Records drawn from a collection:
____

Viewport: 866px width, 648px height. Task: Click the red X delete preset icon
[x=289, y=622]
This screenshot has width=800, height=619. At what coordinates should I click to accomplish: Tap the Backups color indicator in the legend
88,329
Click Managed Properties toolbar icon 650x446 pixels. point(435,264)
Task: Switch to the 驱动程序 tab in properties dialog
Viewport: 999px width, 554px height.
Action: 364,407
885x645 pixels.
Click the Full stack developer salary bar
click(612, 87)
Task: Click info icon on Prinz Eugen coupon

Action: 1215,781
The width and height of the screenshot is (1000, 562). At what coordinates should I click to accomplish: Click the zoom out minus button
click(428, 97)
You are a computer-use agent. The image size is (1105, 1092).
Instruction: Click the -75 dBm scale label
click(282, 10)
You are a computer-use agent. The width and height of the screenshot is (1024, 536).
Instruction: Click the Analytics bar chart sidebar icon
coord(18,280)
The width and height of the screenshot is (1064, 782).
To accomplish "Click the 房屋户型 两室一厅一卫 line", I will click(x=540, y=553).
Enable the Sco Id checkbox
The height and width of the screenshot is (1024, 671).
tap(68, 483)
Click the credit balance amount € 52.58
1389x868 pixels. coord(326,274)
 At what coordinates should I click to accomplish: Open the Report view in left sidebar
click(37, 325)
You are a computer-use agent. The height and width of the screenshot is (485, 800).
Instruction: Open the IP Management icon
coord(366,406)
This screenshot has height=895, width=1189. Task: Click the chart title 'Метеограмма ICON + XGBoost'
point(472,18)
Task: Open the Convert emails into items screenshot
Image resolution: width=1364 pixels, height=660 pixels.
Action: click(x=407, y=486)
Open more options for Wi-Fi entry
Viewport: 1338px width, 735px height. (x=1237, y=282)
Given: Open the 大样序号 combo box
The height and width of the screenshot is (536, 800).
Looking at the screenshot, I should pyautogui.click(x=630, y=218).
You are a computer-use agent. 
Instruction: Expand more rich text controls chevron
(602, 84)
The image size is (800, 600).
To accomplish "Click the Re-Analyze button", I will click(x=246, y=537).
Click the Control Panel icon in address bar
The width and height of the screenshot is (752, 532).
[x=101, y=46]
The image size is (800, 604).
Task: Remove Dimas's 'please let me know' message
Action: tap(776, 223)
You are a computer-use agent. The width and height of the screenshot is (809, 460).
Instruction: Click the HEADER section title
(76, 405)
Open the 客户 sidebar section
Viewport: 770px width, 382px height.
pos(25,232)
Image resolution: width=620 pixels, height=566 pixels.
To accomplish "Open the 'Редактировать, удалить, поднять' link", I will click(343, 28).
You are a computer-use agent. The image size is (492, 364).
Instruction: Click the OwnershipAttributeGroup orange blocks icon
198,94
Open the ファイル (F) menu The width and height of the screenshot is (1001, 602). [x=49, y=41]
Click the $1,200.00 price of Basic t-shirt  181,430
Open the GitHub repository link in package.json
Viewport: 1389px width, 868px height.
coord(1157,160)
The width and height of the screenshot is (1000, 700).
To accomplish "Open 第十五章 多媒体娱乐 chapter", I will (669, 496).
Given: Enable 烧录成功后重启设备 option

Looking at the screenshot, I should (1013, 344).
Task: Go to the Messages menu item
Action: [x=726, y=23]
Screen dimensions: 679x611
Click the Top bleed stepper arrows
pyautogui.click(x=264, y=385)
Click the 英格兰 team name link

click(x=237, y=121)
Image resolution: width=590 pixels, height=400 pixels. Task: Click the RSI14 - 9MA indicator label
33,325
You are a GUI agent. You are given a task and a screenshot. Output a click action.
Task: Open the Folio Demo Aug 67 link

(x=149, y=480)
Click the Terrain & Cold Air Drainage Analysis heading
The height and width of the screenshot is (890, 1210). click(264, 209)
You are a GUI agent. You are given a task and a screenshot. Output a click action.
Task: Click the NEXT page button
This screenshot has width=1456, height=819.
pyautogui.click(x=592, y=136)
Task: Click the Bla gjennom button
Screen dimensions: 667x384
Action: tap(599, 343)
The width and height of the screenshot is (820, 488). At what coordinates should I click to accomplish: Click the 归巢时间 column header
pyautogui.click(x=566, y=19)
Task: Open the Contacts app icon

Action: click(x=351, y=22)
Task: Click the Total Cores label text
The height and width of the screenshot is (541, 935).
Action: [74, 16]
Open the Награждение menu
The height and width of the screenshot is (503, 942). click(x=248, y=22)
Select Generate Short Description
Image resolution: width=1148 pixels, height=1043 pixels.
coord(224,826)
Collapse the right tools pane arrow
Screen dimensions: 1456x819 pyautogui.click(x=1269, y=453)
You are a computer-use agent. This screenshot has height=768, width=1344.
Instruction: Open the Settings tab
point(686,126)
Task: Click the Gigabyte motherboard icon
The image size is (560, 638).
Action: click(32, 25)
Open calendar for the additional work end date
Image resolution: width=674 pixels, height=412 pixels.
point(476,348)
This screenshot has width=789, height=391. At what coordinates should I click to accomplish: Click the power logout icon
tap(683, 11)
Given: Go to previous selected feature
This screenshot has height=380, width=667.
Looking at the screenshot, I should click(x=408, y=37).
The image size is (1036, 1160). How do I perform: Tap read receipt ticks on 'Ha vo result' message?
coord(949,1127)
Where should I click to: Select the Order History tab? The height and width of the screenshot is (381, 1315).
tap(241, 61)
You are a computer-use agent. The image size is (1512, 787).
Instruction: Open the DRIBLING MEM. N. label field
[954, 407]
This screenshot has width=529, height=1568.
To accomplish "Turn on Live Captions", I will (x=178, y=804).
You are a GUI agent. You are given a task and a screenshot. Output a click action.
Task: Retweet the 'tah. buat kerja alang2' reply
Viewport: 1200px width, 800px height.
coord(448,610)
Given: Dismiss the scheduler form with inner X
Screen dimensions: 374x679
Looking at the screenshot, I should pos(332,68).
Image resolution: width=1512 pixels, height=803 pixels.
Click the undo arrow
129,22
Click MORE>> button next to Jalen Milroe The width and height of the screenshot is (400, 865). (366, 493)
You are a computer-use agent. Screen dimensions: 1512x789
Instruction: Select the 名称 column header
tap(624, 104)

____

Convert the records, from the start up to and including the line that contains "coord(18,280)", into a Markdown table with the columns "No." and "Entry", numbering each line and omitting blank lines.

| No. | Entry |
|---|---|
| 1 | Viewport: 866px width, 648px height. Task: Click the red X delete preset icon |
| 2 | [x=289, y=622] |
| 3 | This screenshot has width=800, height=619. At what coordinates should I click to accomplish: Tap the Backups color indicator in the legend |
| 4 | 88,329 |
| 5 | Click Managed Properties toolbar icon 650x446 pixels. point(435,264) |
| 6 | Task: Switch to the 驱动程序 tab in properties dialog |
| 7 | Viewport: 999px width, 554px height. |
| 8 | Action: 364,407 |
| 9 | 885x645 pixels. |
| 10 | Click the Full stack developer salary bar |
| 11 | click(612, 87) |
| 12 | Task: Click info icon on Prinz Eugen coupon |
| 13 | Action: 1215,781 |
| 14 | The width and height of the screenshot is (1000, 562). At what coordinates should I click to accomplish: Click the zoom out minus button |
| 15 | click(428, 97) |
| 16 | You are a computer-use agent. The image size is (1105, 1092). |
| 17 | Instruction: Click the -75 dBm scale label |
| 18 | click(282, 10) |
| 19 | You are a computer-use agent. The width and height of the screenshot is (1024, 536). |
| 20 | Instruction: Click the Analytics bar chart sidebar icon |
| 21 | coord(18,280) |